Je le retourne dans tous les sens pour constater l’étendue exacte des dégâts, quand un éclat brillant, sous l’emballage détrempé, sous mes doigts crispés, attire mon regard. Je frémis. Les paroles de Zhi, le jour où j’ai commencé, me reviennent en mémoire. Et, surtout, ne regarde pas à l’intérieur. Je prends une grande inspiration et continue ma route.

Ne pas regarder à l’intérieur. Ne pas regarder à l’intérieur. Ne pas regarder à l’intérieur, jamais, sous aucun prétexte. Cela fait partie des règles de base du métier. Ne pas regarder à l’intérieur.

Je me concentre pour lire l’adresses à moitié effacé par l’eau et je tente de toutes mes forces de ne pas penser à l’éclat brillant. Mais c’est plus fort que moi. Qu’est-ce que c’était ? Un morceau de verre ? Un bijou ? Un miroir ? Un objet en métal ? Le vieil instinct de survie que j’avais en partie laissé derrière moi à force de manger à ma faim tous les soirs refait surface : est-ce que c’est vendable ? Je soulève un coin du paquet, puis le repose instantanément, avant d’avoir vu quoi que ce soit. Je ne dois pas enfreindre les règles.

Je secoue la tête, frappe à la porte, livre mon paquet et retourne au hangar.

Je n’ai pas regardé à l’intérieur. Enfin, par vraiment.

 

Je prends un autre colis et me dépêche de le livrer, et puis je recommence. Dès je m’empare d’un nouveau paquet, j’ai l’impression de revoir cet éclat brillant. À chaque course, la tentation d’ouvrir mon colis devient plus forte, et je finis par craquer. Une heure et demie plus tard, incapable de résister, je me dissimule dans l’ombre d’une ruelle déserte, déplie délicatement l’emballage, plonge la main à l’intérieur et en ressorts… un sablier ?

Je cligne des yeux pour vérifier que je vois correctement. Mais je tiens bien à la main un sablier transparent, sculpté en forme d’éléphant et dont le sable orangé, probablement issu du désert, s’écoule paresseusement. Un sablier en verre, un objet inoffensif, beau, avec peut-être un peu de valeur, mais parfaitement inutile. Qui irait acheter un sablier ? Et pourquoi est-ce que j’ai l’interdiction de regarder à l’intérieur des colis, s’ils refermement tous ce genre de choses ? D’ailleurs, est-ce qu’ils cachent tous la même chose, comme je le soupçonne ? Encore des questions à ajouter à la liste.

Je replace délicatement l’objet à l’intérieur de son emballage, que je referme soigneusement.

- Qu’est-ce que tu fais ?

Je sursaute, manquant de lâcher le colis sous le coup de la surprise. Derrière la mèche de cheveux sombres qui lui tombe sur les yeux, Hai me scrute de son habituel air méfiant. Et moi qui croyais être seule…

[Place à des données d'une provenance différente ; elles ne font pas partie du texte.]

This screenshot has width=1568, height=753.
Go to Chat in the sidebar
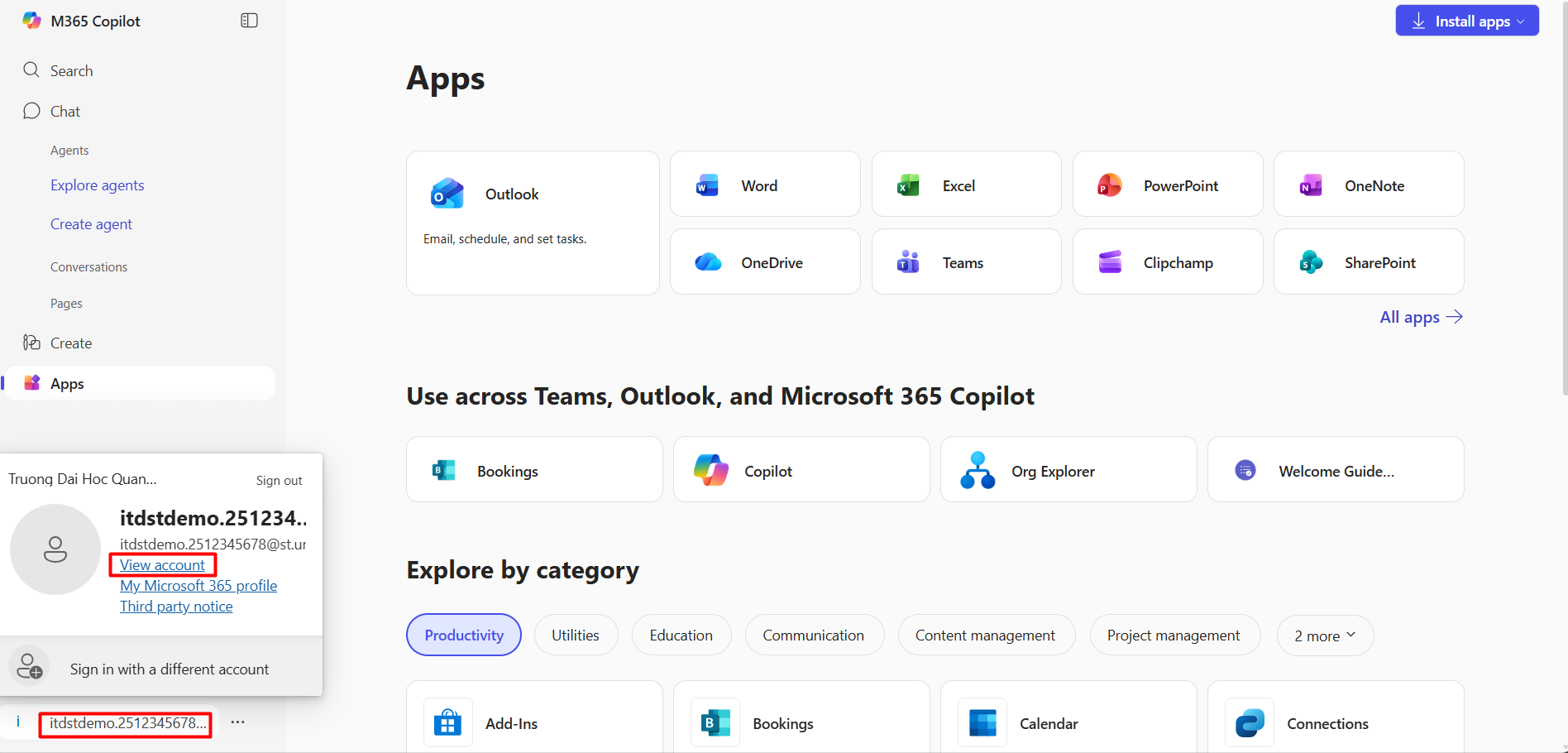[65, 111]
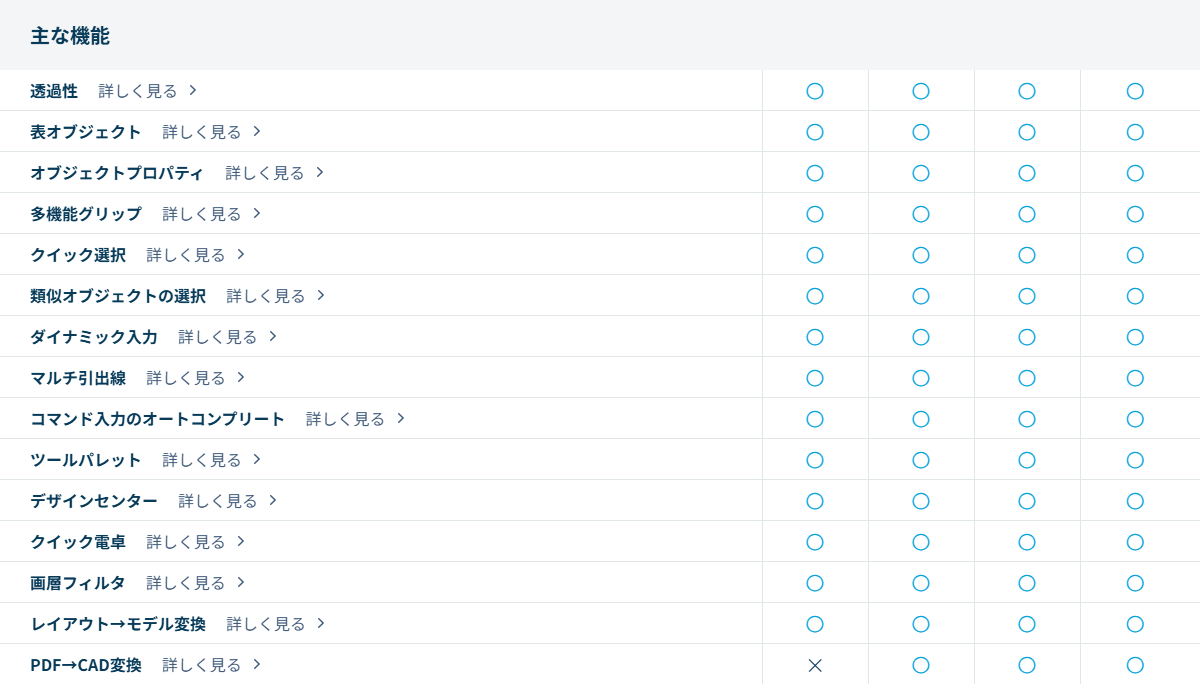This screenshot has height=684, width=1200.
Task: Click コマンド入力のオートコンプリート 詳しく見る link
Action: coord(345,419)
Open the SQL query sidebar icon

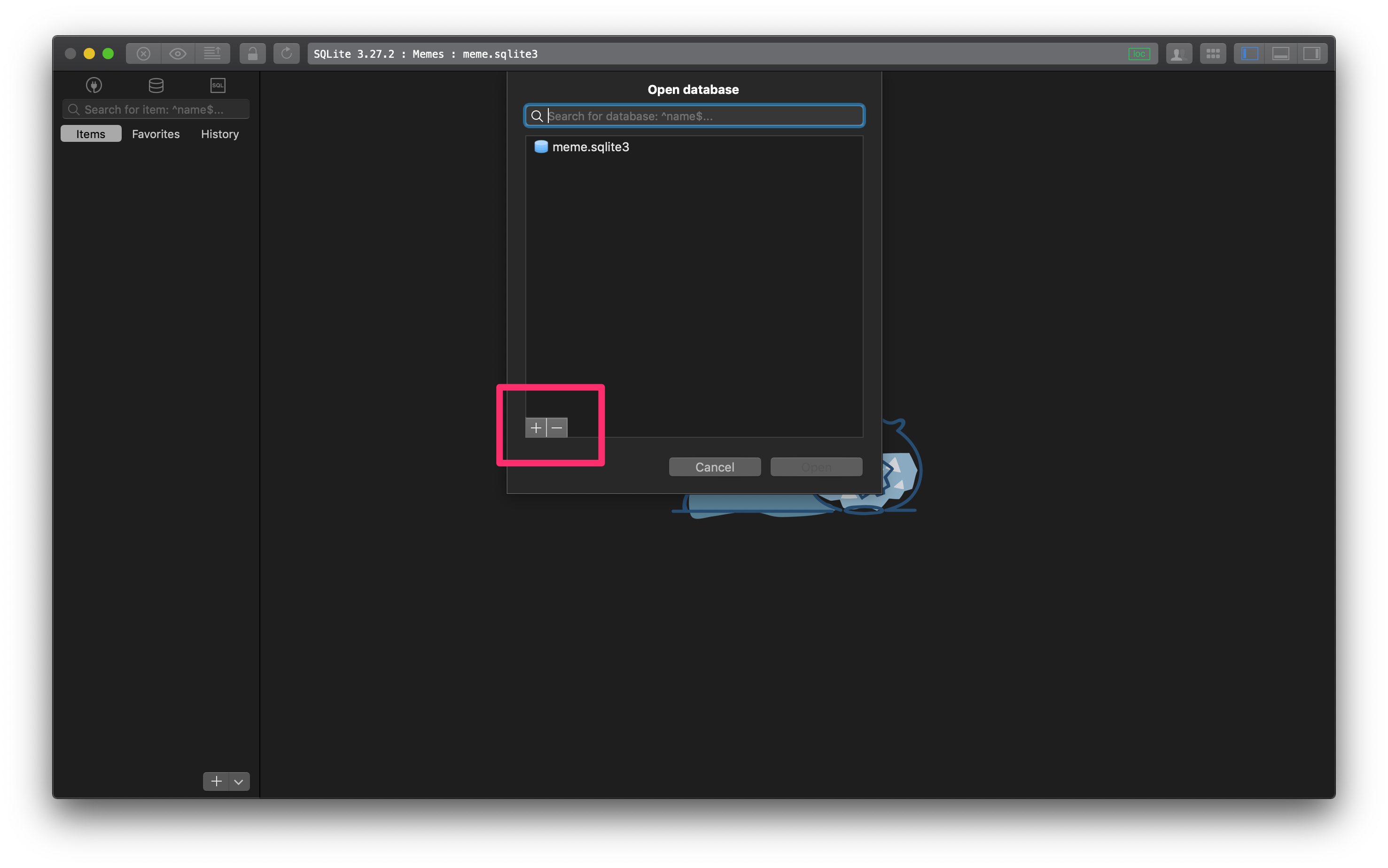pos(218,85)
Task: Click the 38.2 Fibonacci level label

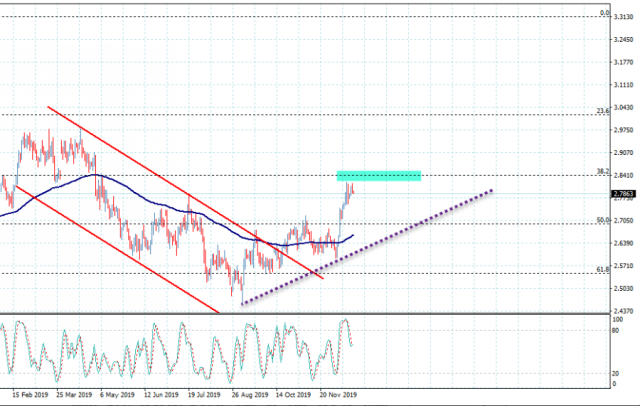Action: pyautogui.click(x=603, y=172)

- Rien ! je m’écrie un peu trop vite.

- Tu n’étais pas en train de bafouer le règlement en ouvrant un des paquets, j’espère ?

- Bien sûr que non. Je ne ferais jamais ça, et tu le sais.

Il hoche la tête, bien qu’il ne semble pas me croire, pince les lèvres et s’élance à nouveau à travers la ville, son colis sous le bras. Il ne m’a ni insultée, ni n’a jeté de regard méprisant à mon voile depuis un moment. Et il n’a pas non plus fait de remarques sur mon infraction, mais pourtant, je suis sûre qu’il m’a vue. Il se montre même étonnamment gentil avec moi, ces derniers temps.

Je commence à me demander s’il ne mijote pas quelque chose.

 

Après ça, j’ai un peu peur de retourner au hangar, craignant que Hai n’aie parlé à Ganesh de ce qu’il a aperçu tout à l’heure, mais le soleil se couche et je n’ai pas d’autre choix que d’y revenir pour recevoir ma paie de la journée. Mais il ne m’arrive rien, et le patron n’est même pas là quand j’arrive. Il n’y a que Hai, comme toujours à cette heure avancée de la nuit. Je prends mon argent et compte scrupuleusement les couronnes en essayant de l’ignorer, mais il prend la parole :

- Tu l’as ouvert, pas vrai ?

Je n’ai jamais su mentir.

- De quoi ?

- Le colis.

- Quel colis ?

J’évite son regard du mieux que je peux, avant de me rendre compte que ce genre d’attitude suspecte risquerait de me trahir et de planter mes yeux droit dans les siens.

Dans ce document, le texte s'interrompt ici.